Now I know that these drills may sound weirdly meditational; that was my first reaction when reading this as well.  But I have tried these drills, and they are definitely worth trying.  My younger sister is naturally an easily distracted climber, but after teaching her to sequence and insisting she perform this drill, her concentration has much improved.  You can also tailor these drills any way you wish; their main purpose is to direct your mind to what you are about to climb.

Today I will only focus on the “Pinpointing Your Focus for a Climb” drill.  Here’s how Eric explains it:

Stand at the base of the climb, assume an extended posture (shoulders back), close your eyes, and place the fingertips of your dominant hand against the rock face.  Your fingertips should be touching the wall lightly (not gripping a hold), and your hand and arm should be completely relaxed.  Now take three deep belly breaths, inhaling through your nose to a count of five and exhaling through your mouth to a count of ten.  Let a wave of relaxation wash across your body, and then direct your entire focus to the tips of your fingers touching the rock.  Concentrate singly on the sensation of your fingertips touching the rock- you should begin to feel the thermal energy moving from your fingers to the rock (on rare occasions when the rock is hotter than your body, you will feel thermal energy conducting into your fingertips).  Maintain a relaxed, singular focus on the energy exchange between your fingertips and the rock for anywhere from thirty-seconds to a minute or two.  If your focus ever wanders, simply redirect it to your fingertips.  Soon your mind will become completely still, as all your focus is pinpointed on the tips of your fingers.  Upon reaching this state, open your eyes and begin climbing.

Interesting, huh?  Before you completely dismiss it as another strange yoga-like stance, go try it, and then (challenge 1) post your results and opinions in the comments.

The next drill is less unusual, and many of you have probably heard of it before.  It was taught to me by one of the PEAK team coaches, Andrew Palmer, during my last isolation warm up, a few minutes before I climbed the finals routes.  It is a good warm up and ab workout that also helps train good footwork habits.

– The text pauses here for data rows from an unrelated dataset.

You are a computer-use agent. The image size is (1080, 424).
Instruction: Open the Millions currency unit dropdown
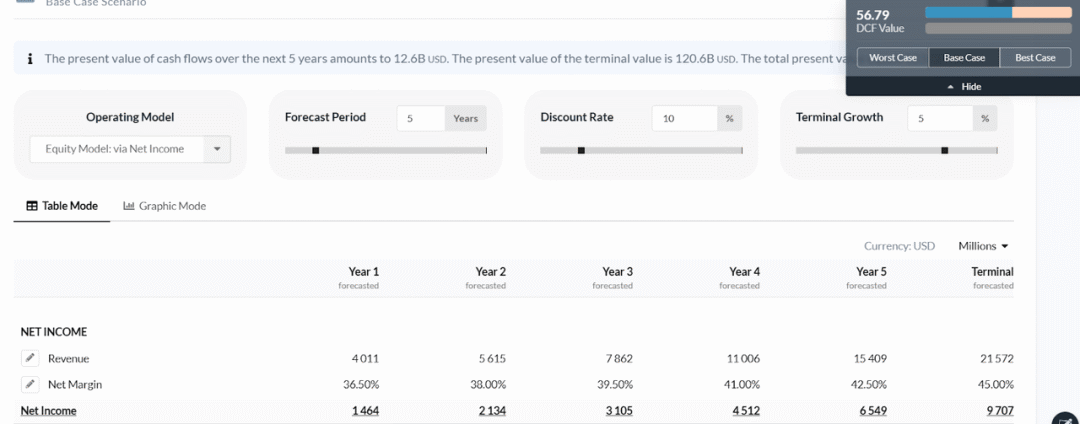click(x=983, y=246)
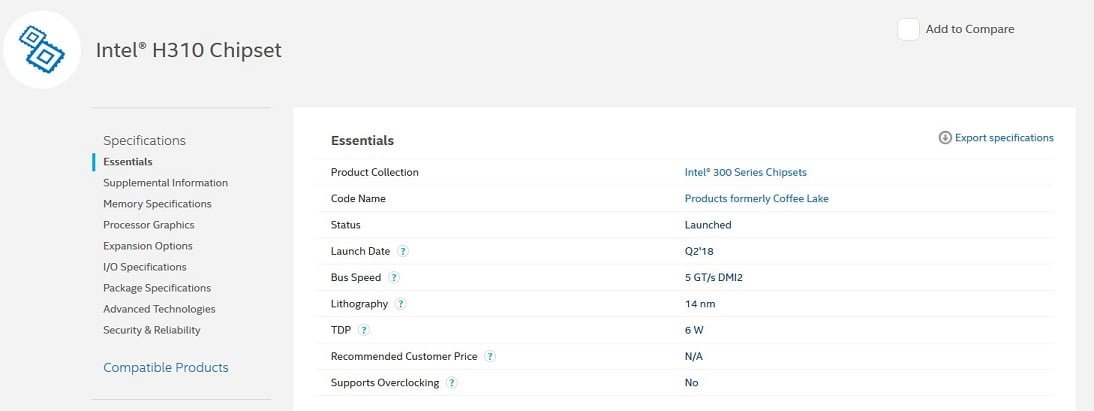Select Security & Reliability in sidebar
The height and width of the screenshot is (411, 1094).
(x=152, y=330)
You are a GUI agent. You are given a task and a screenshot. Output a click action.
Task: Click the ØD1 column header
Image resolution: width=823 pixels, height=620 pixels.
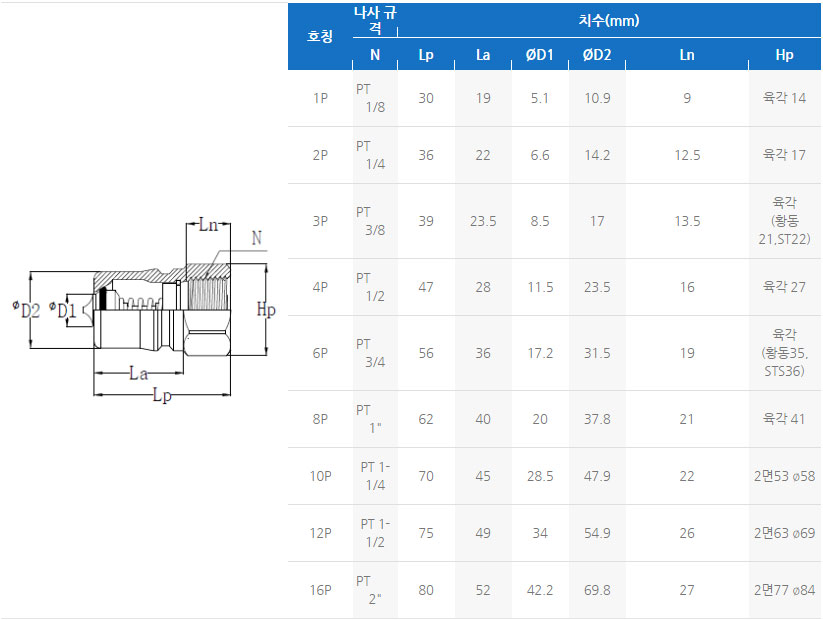coord(540,55)
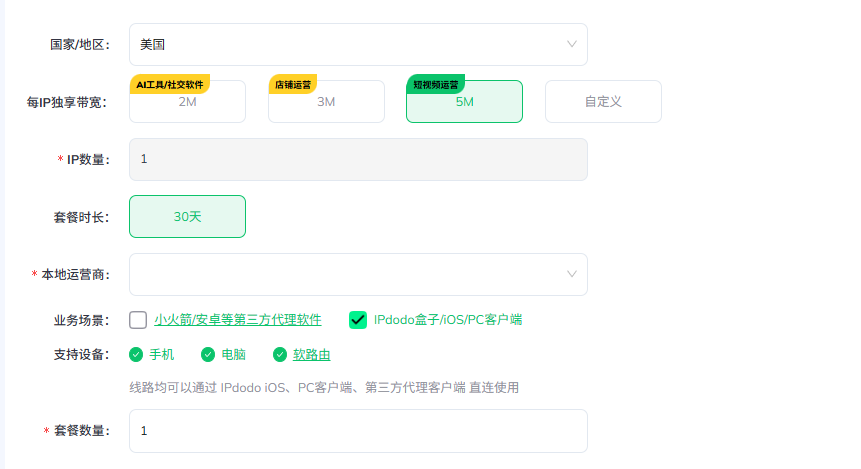Click the green check icon beside 电脑
The height and width of the screenshot is (469, 861).
(x=208, y=355)
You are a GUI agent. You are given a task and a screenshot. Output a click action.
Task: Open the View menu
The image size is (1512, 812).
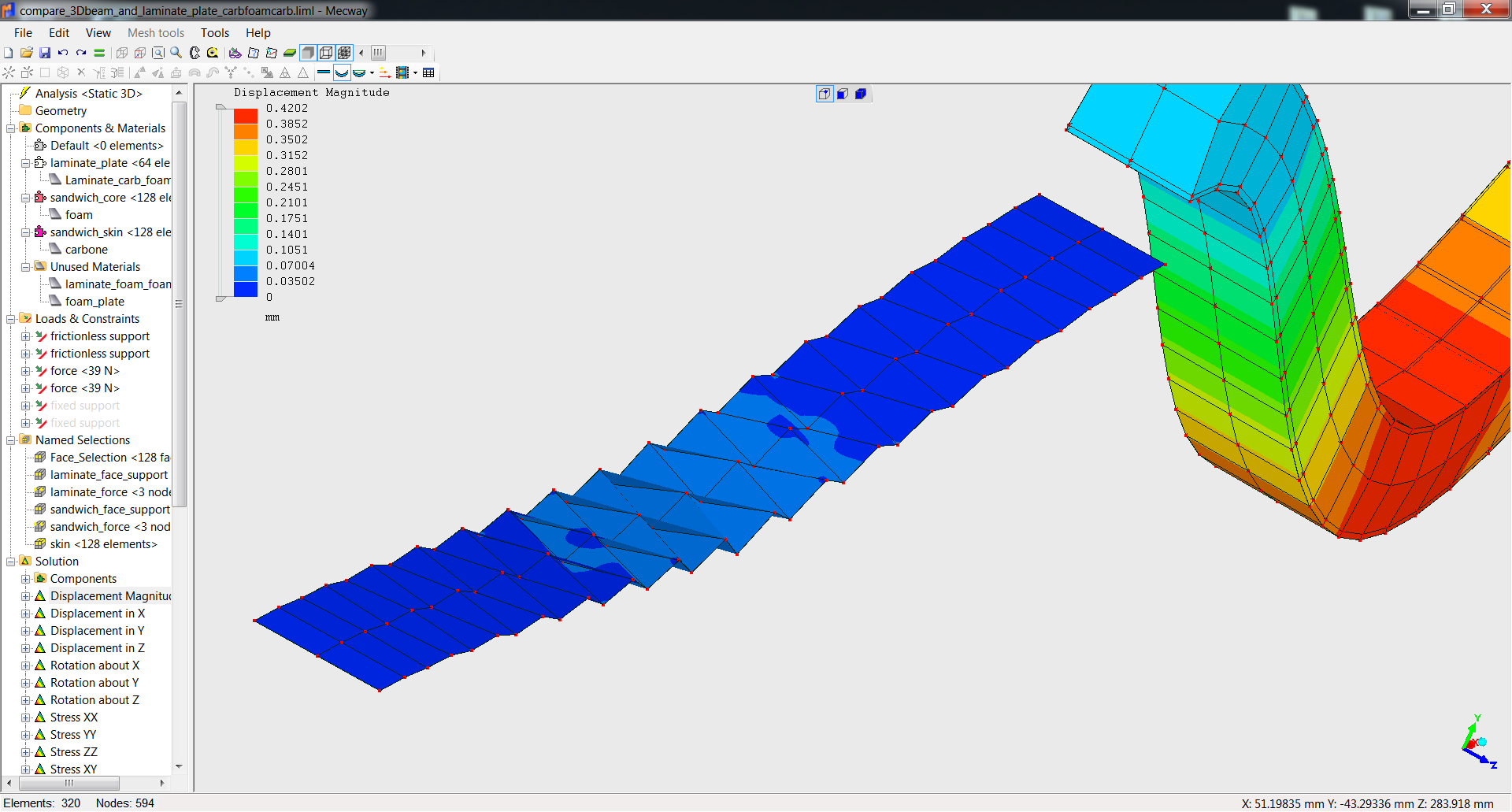98,33
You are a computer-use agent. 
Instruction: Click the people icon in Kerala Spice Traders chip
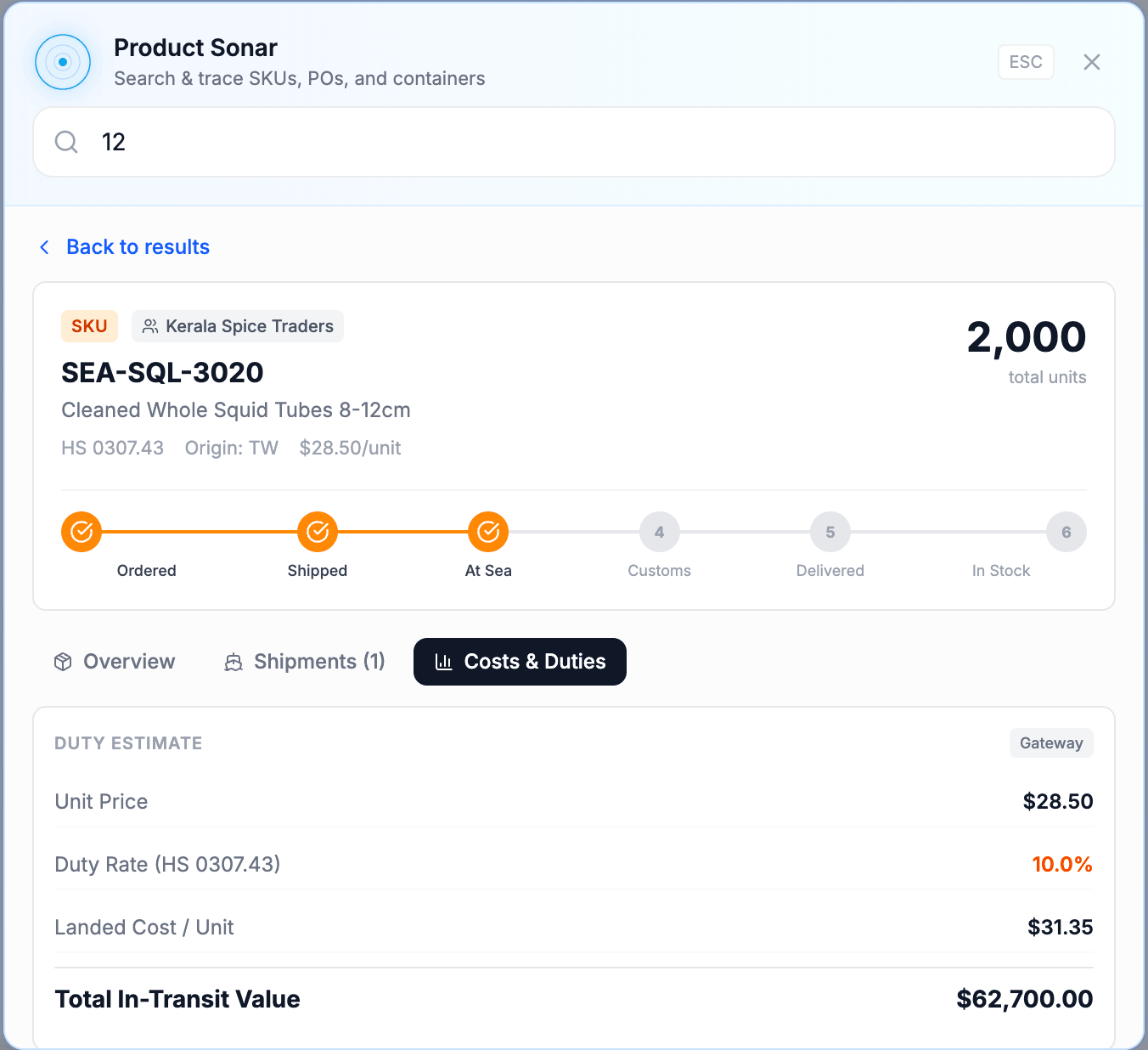pyautogui.click(x=150, y=325)
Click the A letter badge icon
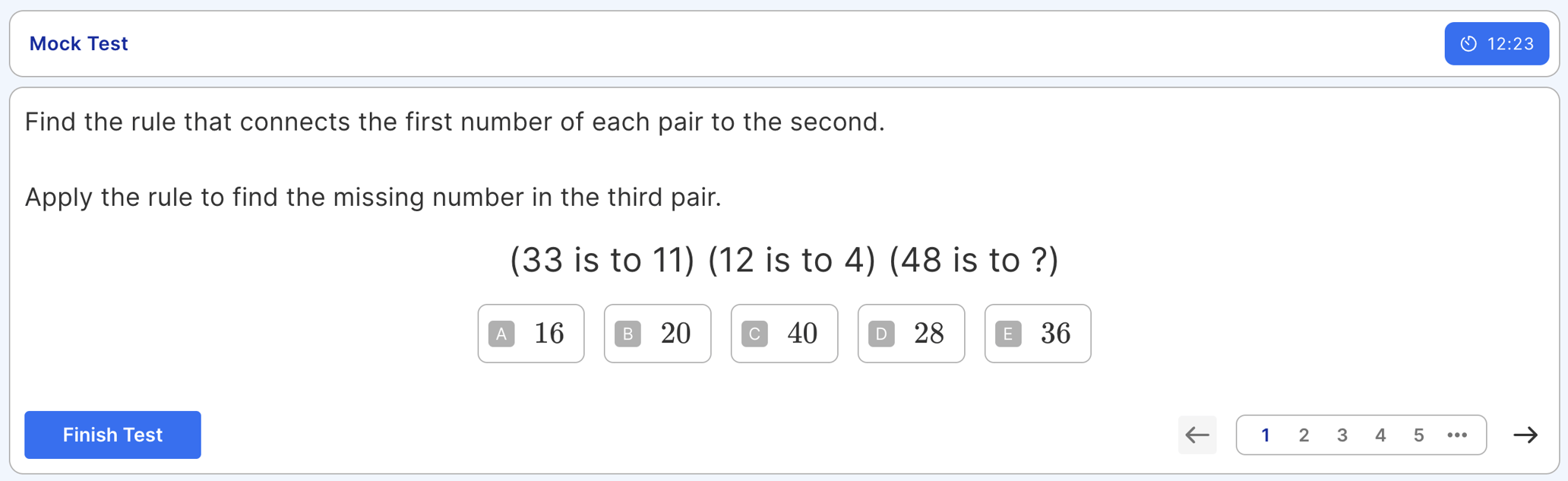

First, find a deep, bomber jug on an overhang in the bouldering cave at your home gym.  Dead hang on this hold, arms straight, and single out a foothold.  Place your right foot on it, careful to position only the toe of your foot on the very best section of the hold, as if you were to grab it with your hand.  Then push on the hold as if you are going to stand on it, with a downward force that brings your hips closer to the wall.  Then drop to a hang once more and repeat with your left foot on the same hold.  Remember to pick holds that are to your right and left, that are high and low.  Vary the types of holds as well.  This will help your footwork to become more precise.

I was surprised at how much this helped me to pay attention to the exact section of the hold I should use, and since I need to greatly improve my footwork, this is a drill that I will use as often as possible.  Post in the comments to tell me how this technical footwork drill went for the second challenge of the day.  Have an awesome climbing week!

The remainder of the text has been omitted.